In the world of finance and commerce, innovation in payment systems is at the forefront of transforming the way consumers shop, transact and manage their finances.
But as innovations advance at a rapid clip, it is critical to ensure that new technologies integrate seamlessly into relevant contexts and existing architectures, allowing end users to foster engagement with their businesses and track key metrics in real time.
“It is crucial to integrate payments — or the option to pay using innovations like financing offers — right there in the event itself, which ties back to the notion of contextual payments and being where the shopper is,” Moore explained.
Younger generations are increasingly making purchases through platforms like Instagram, emphasizing the importance of being present during the discovery phase of shopping.
Livestream video and one-click shopping are becoming more prevalent, enhancing the shopping experience — but merchants need to be aware that many options available today take the end-user away from the experience to facilitate the purchase.
That’s why Moore said that her approach to payments innovation is centered around identifying and solving for horizon-to-technology trends, and then aligning them with the payments and shopping ecosystem.
The trend-to-product pipeline typically draws from one of three buckets, Moore explained.
The most immediate bucket is full of Horizon 1 trends (1-2 years out), which focus on existing roadmaps and known opportunities; while Horizon 2 trends (2-4 years out) entail identifying potential technologies that may materialize and require dedicated resources for integration. Lastly, product development that pulls from Horizon 3 trends (4+ years out) represents innovation areas where firms like Synchrony are exploring cutting-edge payment concepts in a lab environment.
Many significant developments in payments innovation today — and those informing the capabilities of tomorrow — are taking place where consumers are by bringing embedded payments to them, rather than taking them to the payment.
“Embedding payments in the shopping journey through virtual cards is big, and digital wallets are probably the most relevant innovation,” Moore said.
She noted that what is interesting and pushes the familiar into the realm of innovation, is the ability for tokenization.
“Once you tokenize the payment, that’s where you can take the underlying technical capability and see what else you can do with it… things like one-click shopping wherever you might be and seamless authentication,” Moore said.
Synchrony offers instant provisioning of credit and virtual cards into third-party wallets, making payments more convenient for consumers, especially in embedding payments within social media platforms.
That’s because, as Moore said, “it is always going to be a race for the end user.
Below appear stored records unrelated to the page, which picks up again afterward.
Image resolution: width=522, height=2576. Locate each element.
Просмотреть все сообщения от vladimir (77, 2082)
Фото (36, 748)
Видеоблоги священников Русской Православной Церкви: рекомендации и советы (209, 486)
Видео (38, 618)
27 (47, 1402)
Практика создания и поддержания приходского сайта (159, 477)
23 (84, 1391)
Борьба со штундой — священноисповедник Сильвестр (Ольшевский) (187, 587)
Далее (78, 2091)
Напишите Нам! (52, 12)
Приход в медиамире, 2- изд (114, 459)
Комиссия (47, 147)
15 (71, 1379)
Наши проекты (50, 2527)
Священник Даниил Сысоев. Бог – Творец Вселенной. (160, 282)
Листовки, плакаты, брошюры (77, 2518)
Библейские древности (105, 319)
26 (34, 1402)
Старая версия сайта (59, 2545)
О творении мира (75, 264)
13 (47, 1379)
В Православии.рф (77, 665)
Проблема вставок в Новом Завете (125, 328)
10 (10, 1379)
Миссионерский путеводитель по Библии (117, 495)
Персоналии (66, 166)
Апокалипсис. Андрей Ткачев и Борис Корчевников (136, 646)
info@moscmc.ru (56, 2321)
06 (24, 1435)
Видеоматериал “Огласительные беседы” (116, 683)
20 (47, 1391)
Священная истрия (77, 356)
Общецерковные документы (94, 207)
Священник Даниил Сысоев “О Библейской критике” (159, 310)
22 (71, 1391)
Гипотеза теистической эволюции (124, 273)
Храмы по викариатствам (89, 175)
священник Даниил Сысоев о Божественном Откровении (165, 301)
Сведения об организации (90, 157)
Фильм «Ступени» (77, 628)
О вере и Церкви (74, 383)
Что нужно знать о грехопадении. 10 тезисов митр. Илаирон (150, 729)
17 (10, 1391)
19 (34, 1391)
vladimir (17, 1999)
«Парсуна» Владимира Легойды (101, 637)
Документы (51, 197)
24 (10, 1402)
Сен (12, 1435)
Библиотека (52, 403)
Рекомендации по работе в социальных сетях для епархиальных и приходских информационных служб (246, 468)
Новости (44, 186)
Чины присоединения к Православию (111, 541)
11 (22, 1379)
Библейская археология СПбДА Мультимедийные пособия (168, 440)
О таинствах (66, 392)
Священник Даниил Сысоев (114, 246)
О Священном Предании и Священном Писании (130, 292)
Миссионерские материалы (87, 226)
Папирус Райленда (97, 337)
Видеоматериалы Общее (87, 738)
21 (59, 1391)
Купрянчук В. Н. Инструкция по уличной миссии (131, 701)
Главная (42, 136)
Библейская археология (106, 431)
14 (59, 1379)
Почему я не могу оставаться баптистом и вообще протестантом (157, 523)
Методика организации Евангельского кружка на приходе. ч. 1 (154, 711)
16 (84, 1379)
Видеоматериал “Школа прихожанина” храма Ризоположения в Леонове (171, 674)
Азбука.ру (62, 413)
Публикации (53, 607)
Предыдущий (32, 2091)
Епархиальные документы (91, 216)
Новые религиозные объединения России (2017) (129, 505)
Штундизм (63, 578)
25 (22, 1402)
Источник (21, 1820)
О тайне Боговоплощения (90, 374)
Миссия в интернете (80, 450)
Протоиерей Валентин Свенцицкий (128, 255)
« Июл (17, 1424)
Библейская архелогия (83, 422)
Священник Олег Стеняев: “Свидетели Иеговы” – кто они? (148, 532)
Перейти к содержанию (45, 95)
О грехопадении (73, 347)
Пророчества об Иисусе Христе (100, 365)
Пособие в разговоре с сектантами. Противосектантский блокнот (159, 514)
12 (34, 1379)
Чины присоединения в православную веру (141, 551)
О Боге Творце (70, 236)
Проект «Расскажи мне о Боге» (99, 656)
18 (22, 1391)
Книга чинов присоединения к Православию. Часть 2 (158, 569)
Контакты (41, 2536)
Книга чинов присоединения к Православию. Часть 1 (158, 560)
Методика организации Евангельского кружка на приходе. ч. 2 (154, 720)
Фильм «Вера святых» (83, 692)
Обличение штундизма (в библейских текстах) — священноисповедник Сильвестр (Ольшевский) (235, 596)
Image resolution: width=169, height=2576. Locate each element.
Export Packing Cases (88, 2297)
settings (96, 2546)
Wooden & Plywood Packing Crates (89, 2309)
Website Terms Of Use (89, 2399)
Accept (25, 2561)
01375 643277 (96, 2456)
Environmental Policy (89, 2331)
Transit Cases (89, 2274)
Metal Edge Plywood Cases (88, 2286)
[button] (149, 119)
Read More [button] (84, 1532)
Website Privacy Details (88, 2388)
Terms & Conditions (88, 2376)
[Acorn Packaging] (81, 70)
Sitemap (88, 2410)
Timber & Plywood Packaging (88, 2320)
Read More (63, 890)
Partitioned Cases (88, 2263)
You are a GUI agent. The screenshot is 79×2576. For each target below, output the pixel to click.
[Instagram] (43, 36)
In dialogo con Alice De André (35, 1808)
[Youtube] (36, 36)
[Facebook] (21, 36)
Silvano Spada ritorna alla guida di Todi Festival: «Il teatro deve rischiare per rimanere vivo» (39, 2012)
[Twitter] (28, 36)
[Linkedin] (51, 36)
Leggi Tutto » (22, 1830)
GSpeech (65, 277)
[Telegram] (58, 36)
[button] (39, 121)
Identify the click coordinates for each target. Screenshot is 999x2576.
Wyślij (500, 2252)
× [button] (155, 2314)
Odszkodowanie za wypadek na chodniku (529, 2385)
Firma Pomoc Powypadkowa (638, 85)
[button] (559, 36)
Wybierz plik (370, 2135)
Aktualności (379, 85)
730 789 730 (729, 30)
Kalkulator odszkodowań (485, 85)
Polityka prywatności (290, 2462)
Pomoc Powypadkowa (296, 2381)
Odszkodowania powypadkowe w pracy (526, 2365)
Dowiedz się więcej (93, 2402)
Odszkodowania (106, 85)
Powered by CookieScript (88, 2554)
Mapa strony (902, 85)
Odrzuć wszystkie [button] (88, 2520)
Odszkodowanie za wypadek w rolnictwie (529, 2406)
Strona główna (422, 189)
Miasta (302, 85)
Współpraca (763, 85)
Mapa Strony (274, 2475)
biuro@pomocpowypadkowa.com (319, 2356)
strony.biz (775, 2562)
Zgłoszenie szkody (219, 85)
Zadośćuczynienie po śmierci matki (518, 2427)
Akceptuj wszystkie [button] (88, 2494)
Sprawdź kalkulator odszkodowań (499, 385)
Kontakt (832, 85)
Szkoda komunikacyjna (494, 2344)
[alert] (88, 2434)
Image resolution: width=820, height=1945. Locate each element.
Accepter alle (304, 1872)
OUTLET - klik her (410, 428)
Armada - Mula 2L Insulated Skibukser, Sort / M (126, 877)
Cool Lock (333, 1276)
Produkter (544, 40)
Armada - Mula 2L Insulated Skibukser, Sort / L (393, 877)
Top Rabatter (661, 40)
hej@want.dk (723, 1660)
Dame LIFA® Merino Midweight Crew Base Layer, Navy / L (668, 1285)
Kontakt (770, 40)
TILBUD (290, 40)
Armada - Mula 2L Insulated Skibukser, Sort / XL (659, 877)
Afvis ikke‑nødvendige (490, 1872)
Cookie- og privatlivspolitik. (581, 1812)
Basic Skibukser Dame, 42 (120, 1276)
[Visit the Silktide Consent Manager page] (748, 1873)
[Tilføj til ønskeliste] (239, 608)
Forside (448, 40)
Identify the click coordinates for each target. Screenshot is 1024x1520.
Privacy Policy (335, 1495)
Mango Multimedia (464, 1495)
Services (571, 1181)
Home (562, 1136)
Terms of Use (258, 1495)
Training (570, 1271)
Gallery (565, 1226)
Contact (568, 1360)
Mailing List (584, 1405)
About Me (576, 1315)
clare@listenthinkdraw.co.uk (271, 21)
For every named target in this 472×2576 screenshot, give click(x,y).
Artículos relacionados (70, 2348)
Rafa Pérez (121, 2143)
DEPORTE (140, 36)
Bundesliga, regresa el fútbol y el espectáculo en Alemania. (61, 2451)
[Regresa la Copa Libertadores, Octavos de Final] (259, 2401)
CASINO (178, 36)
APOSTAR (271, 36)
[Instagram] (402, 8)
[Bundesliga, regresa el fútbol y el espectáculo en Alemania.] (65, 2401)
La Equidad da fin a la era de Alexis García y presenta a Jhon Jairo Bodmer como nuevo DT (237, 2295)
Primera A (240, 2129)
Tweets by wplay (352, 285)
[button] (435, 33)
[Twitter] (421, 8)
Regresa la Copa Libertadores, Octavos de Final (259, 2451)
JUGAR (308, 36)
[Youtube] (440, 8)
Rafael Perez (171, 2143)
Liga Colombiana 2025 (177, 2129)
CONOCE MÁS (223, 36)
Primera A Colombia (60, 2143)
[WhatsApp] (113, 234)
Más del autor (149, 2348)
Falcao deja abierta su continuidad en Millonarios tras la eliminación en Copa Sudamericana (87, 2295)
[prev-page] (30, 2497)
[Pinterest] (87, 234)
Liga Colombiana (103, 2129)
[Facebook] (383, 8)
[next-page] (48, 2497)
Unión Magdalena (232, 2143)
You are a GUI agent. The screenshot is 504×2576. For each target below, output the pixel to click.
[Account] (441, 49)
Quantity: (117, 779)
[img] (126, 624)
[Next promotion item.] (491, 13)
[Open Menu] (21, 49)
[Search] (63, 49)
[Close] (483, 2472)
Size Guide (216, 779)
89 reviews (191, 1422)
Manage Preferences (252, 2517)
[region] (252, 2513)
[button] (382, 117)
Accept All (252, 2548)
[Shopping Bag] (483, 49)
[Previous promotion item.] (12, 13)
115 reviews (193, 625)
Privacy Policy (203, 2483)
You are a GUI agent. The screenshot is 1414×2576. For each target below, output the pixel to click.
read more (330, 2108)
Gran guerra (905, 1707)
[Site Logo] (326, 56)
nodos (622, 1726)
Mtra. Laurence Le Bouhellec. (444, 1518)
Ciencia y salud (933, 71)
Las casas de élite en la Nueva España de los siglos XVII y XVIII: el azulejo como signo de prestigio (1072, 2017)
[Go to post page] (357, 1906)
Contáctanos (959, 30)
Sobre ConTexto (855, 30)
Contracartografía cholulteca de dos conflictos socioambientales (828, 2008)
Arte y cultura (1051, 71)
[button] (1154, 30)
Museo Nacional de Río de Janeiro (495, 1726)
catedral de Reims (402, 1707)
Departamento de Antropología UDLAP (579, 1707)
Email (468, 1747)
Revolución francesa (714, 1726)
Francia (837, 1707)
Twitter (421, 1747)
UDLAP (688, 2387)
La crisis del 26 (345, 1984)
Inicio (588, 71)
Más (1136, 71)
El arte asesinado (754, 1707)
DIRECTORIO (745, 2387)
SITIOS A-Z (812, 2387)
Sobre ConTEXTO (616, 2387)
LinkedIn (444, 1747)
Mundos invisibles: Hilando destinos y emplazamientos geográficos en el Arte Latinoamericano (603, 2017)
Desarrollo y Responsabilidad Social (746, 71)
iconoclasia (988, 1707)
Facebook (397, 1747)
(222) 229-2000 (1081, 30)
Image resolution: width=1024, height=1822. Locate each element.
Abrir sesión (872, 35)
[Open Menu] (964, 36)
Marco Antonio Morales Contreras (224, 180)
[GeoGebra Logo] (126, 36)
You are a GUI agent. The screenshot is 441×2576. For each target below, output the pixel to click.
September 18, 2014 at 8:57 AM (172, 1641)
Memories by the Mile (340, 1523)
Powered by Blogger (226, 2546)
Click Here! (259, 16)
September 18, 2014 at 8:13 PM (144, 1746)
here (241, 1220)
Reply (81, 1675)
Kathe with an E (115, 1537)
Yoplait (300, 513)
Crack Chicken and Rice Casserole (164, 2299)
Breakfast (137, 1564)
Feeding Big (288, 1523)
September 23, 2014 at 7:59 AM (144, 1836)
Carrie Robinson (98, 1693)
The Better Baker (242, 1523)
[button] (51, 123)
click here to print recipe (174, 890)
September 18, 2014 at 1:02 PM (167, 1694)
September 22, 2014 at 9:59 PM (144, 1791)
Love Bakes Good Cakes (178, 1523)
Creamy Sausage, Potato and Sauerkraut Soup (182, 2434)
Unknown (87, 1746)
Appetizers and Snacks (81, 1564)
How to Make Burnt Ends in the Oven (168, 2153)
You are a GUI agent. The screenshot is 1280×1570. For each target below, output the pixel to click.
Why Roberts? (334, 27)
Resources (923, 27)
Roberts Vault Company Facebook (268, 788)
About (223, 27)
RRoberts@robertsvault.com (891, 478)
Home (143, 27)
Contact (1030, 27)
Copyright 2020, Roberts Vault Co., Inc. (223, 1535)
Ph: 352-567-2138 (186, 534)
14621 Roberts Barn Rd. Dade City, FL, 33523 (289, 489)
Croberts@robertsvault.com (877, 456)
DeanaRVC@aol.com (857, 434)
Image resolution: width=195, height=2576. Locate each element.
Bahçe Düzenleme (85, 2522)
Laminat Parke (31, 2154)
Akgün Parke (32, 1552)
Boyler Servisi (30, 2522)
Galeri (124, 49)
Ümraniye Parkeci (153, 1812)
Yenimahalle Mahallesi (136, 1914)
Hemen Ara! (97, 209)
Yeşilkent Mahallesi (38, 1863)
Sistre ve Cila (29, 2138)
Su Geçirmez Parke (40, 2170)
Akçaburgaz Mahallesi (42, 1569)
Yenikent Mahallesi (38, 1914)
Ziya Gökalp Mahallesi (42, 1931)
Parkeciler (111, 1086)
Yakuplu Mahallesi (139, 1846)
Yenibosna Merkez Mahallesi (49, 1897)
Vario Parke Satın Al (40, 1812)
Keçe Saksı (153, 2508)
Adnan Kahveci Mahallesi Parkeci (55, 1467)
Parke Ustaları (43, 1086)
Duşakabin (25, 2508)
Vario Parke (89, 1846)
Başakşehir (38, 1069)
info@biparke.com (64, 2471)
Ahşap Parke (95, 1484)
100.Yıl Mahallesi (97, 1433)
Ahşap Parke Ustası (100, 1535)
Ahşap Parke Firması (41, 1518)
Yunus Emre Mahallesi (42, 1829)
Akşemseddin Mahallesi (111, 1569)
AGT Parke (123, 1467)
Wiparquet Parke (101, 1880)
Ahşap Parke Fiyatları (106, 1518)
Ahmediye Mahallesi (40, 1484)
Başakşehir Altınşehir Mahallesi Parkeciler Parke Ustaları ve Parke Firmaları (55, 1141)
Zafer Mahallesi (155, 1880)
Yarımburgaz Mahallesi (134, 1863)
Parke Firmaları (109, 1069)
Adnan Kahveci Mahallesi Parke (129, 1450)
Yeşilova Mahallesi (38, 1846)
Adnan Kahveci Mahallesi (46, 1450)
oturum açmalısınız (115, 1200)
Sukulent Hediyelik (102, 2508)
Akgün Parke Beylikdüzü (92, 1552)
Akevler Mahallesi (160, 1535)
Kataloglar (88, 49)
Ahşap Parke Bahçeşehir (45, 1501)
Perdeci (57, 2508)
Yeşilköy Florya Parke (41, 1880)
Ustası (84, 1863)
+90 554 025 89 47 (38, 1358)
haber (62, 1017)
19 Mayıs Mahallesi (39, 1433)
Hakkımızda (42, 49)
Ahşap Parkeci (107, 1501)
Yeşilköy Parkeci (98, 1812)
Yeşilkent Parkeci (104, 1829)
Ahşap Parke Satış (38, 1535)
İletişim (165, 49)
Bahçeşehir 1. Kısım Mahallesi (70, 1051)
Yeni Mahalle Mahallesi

Whoever owns the customer relationship can influence payment decisions… loyalty is so critically important. It is one thing to get somebody to transact on your product. It is another entirely different thing to get them transacting on your product all the time, to be top of wallet.”
And while crystal balls may not exist, Moore provided insights into areas to watch for in the coming years. She highlighted two key areas: the role of hardware and applications of generative artificial intelligence (AI).
Next-generation hardware devices like augmented reality headsets and more are expected to influence payment decisions, requiring close attention from the industry.
As generative AI evolves, Moore added, it has the potential to enhance the discovery phase of shopping, making it more delightful and meaningful.
“The world is rapidly, rapidly advancing at rates that are hard to stay on top of,” Moore said. “That’s why payments players need to be super focused so they can learn as quickly as possible and be as iterative as possible around innovation trends. You need to be just as structured with the world of tomorrow as you are with the world of today.”